Tuesday, April 16, 2019

Tuning Applications for Efficient GPU Offloading to In-memory Processing


(Presenting on Wed. 04/17/2019 at 2:00PM ET)

Authors: Yudong Wu, Mingyao Shen, Yi Hui Chen, Yuanyuan Zhou


Data movement between processors and main memory is a critical bottleneck for data-intensive applications. This problem is more severe with Graphics Processing Units (GPUs) due to their massive parallel data processing capability.  Recent research has shown that Processing-in-Memory (PIM) can greatly alleviate data movement bottleneck by reducing traffic between GPUs and memory devices. It offloads relative small execution context, instead of transferring massive data to be processed between memory devices and processors.
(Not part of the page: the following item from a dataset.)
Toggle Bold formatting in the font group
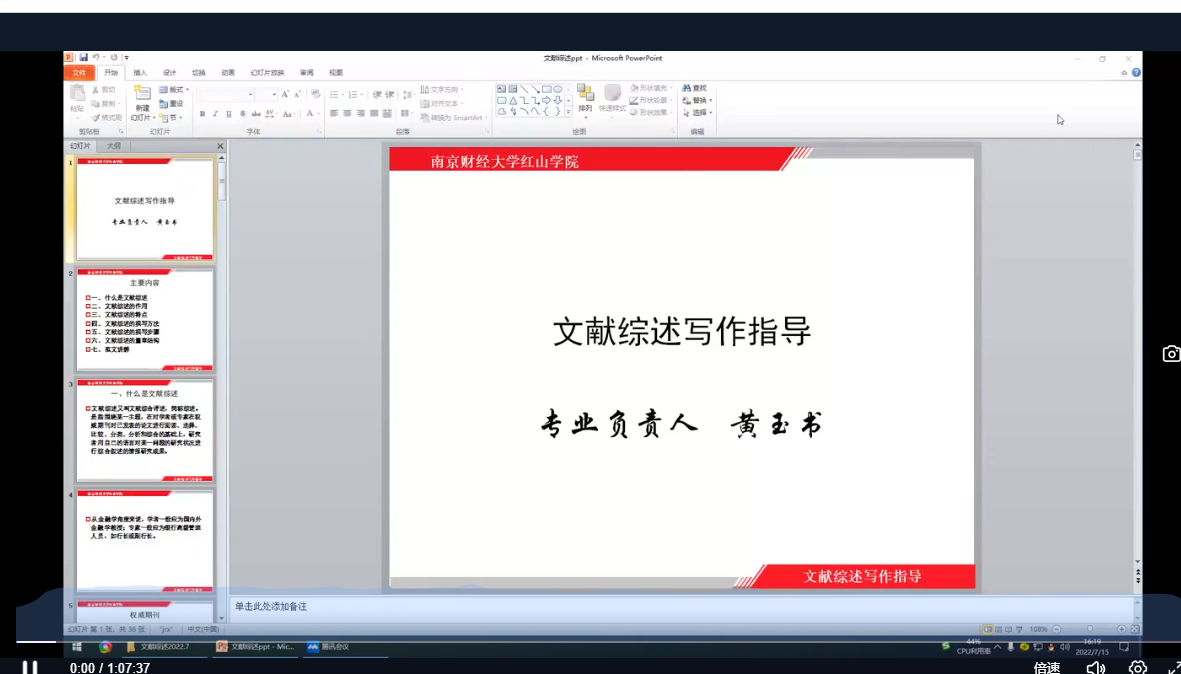 pos(202,114)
However,  conventional application code that is highly optimized for locality to execute efficiently in GPU is not a natural match to be offloaded into PIM.   To address this challenge, our project investigates how application code can be restructured to improve the benefit of PIM offloading from GPUs.   In addition, we also study approaches to dynamically determine how much to offload as well as how to leverage all resources including GPUS in case of offloading to achieve the best possible overall performance.   From our experimental evaluations over 14 applications, our approach can averagely improve application offloading performance by 21%.